ATO was just resolving a conflict
 The proposal in the Consultation Paper seems to be guided and influenced by ATO Interpretive Decision 2010/224.  However, that decision by the ATO does not seem to give much consideration to the tax and equity issues involved.  Rather, it just seems to resolve the conflict by applying “the accepted principle of statutory interpretation (which) is that a general provision would give way to the more specific provision where there is conflict between the provisions”. 
Not just a tax issue
There is a good reason why the term ‘controller’ in the Corporations Act 2001 includes a mortgagee who takes possession or control of a corporation’s property in the event of a default by the mortgagor.  Its arises out of abuses of corporate insolvency accountability principles that used to occur prior to 1993.  Back then, to deprive the ATO of its right to priority payment of outstanding group tax, and to avoid the reporting and compliance duties imposed under company law, banks and other mortgagees decided to use the “agent for the mortgagee in possession” option.  Amendments arising out of the ALRC’s 1988 General Insolvency Inquiry took the attractive advantages out of this option.

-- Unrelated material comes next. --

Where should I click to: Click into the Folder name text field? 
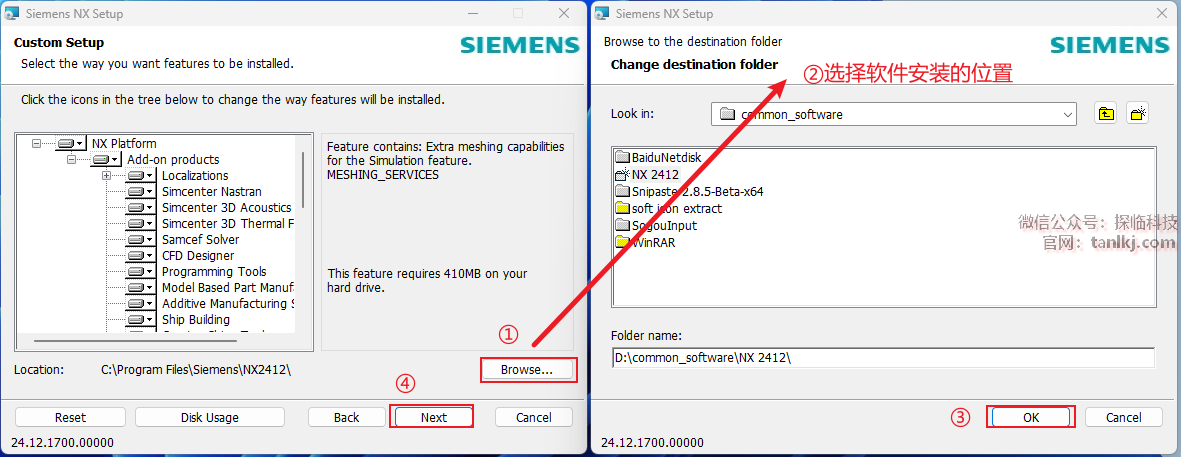tap(883, 358)
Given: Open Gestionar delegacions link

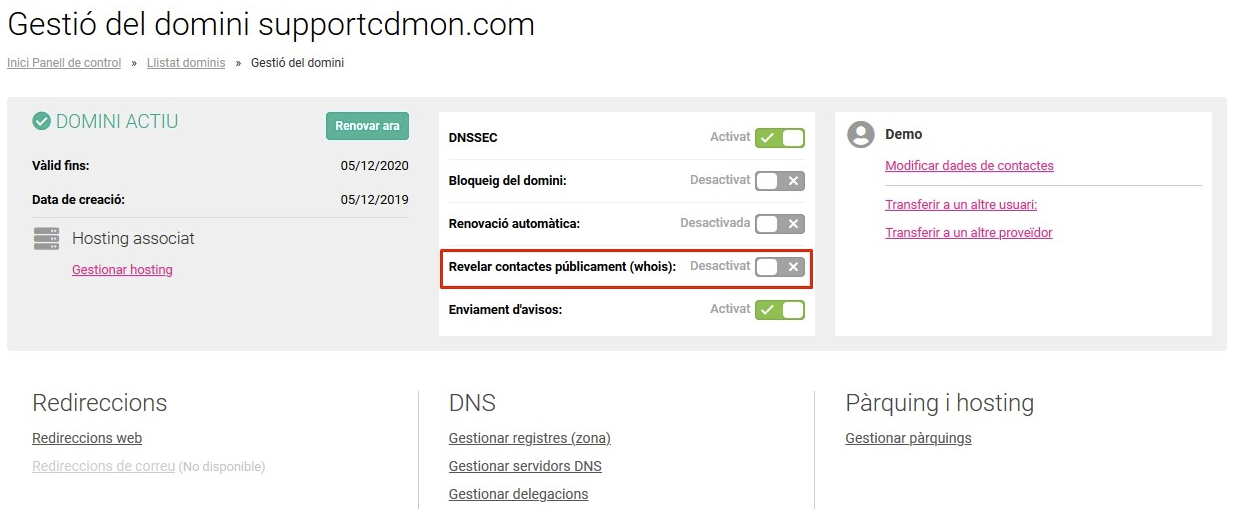Looking at the screenshot, I should [518, 494].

Even though the “agent for mortgagee in possession” and “mortgagee in possession” mechanisms are now caught by the Corporations Act, I believe we ought to carefully consider what influence the proposed change to Division 105 of the GST Act may have on the choices that mortgagees make when taking possession of a company’s assets.  (I refer here to those who have charges over most of a company’s assets.)  No doubt, if there are tax advantages or cost advantages in them, these alternative mechanisms will become popular again.  In which case we ought to consider whether this development might be to the detriment of accountability to employees, other creditors and the public. 
Division 58
It appears to me that Division 58 was drafted as it was because there would have seemed to be no logical or perceptible reason why the GST outcome of a mortgagee taking possession of a company’s assets should be determined by whether they appointed someone called a “receiver” or someone called an “agent for the mortgage”.  Personally, although I have read lots of relevant material I still cannot see why the GST outcomes should be different.  However, I can see a case for applying a provision such as Division 105 where a financier takes possession of an asset or two under right given in chattel mortgages or the like.
 Division 105
If Section 105.5 of the GST Act was intended to apply in a situation where a mortgagee takes possession of most of the assets of a company, I find this hard to see in its narrow wording.  It seems to apply to a very specific situation.  In my view Treasury should focus in this review on uncovering the meaning of Division 105 of the GST Act and defining what situation – other than those addressed by Division 58 of the GST Act – that Division 105 is trying to address, or should address.”